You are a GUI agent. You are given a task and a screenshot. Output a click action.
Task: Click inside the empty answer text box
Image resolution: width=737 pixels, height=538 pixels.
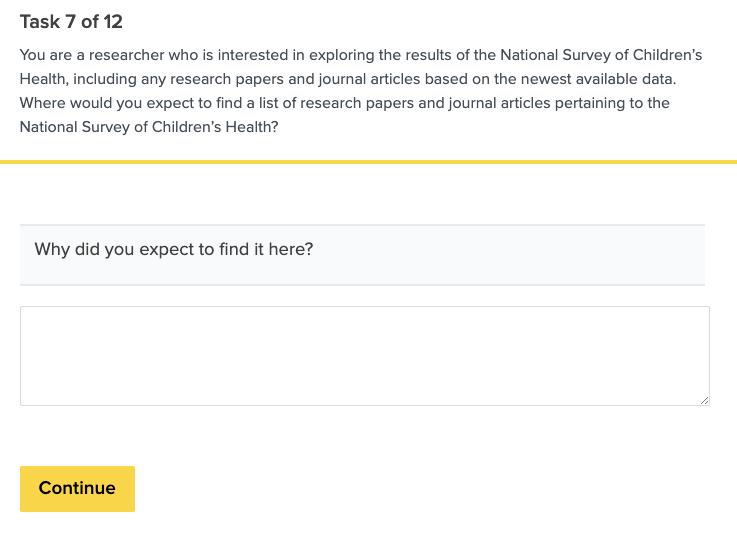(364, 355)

◆ ◆ ◆ ◆ ◆

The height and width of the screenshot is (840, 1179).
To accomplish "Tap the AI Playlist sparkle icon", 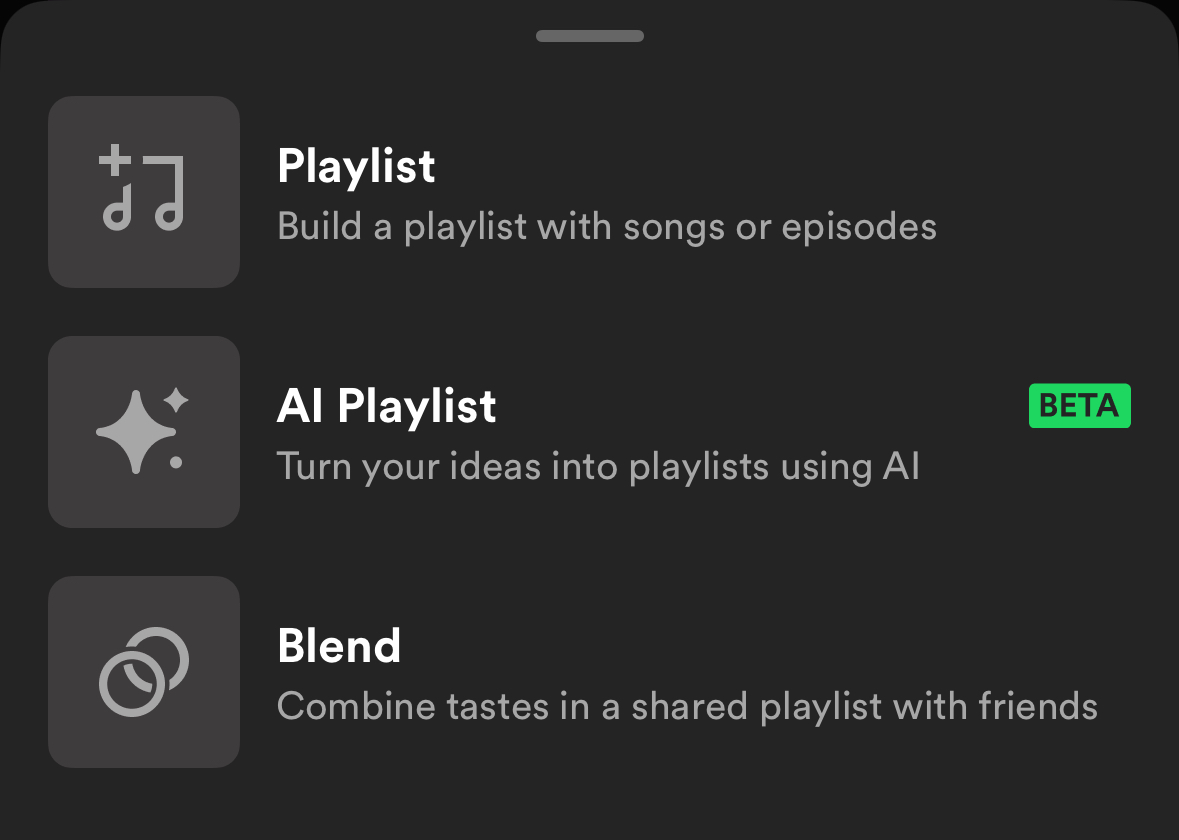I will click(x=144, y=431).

◆ ◆ ◆ ◆ ◆

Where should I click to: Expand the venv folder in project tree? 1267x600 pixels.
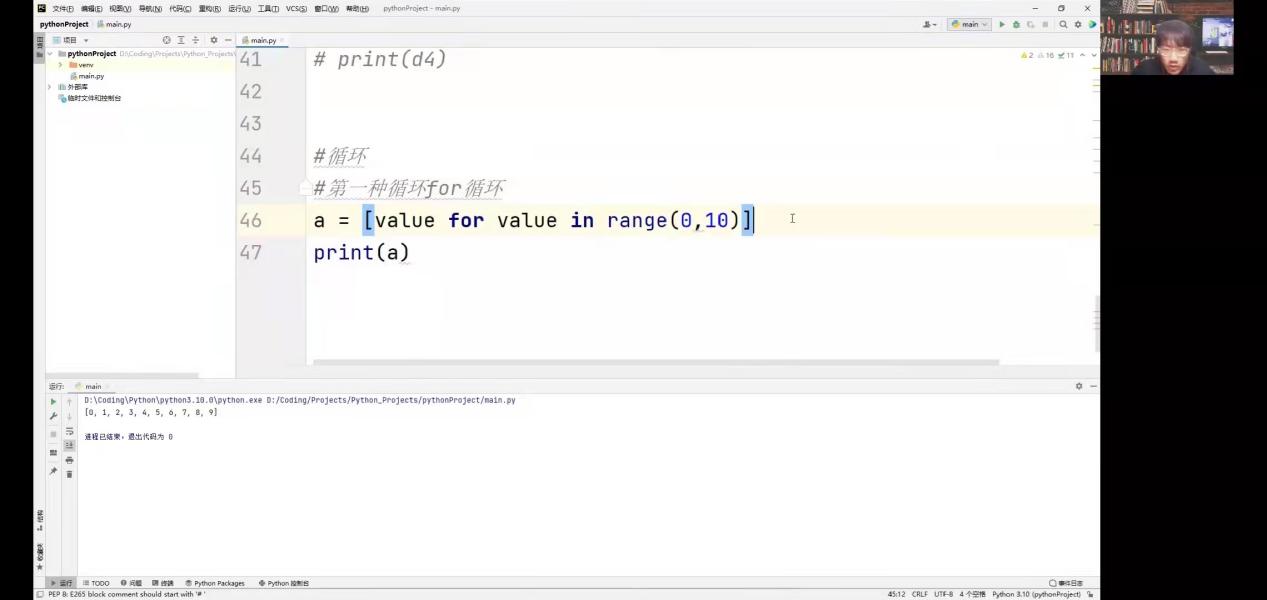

◆ ◆ ◆ ◆ ◆

◆ Assignment:
Every line in the data that holds "screenshot" should be copied out.

◆ Reply:
You are a GUI agent. You are given a task and a screenshot. Output a click action.
The height and width of the screenshot is (840, 1179).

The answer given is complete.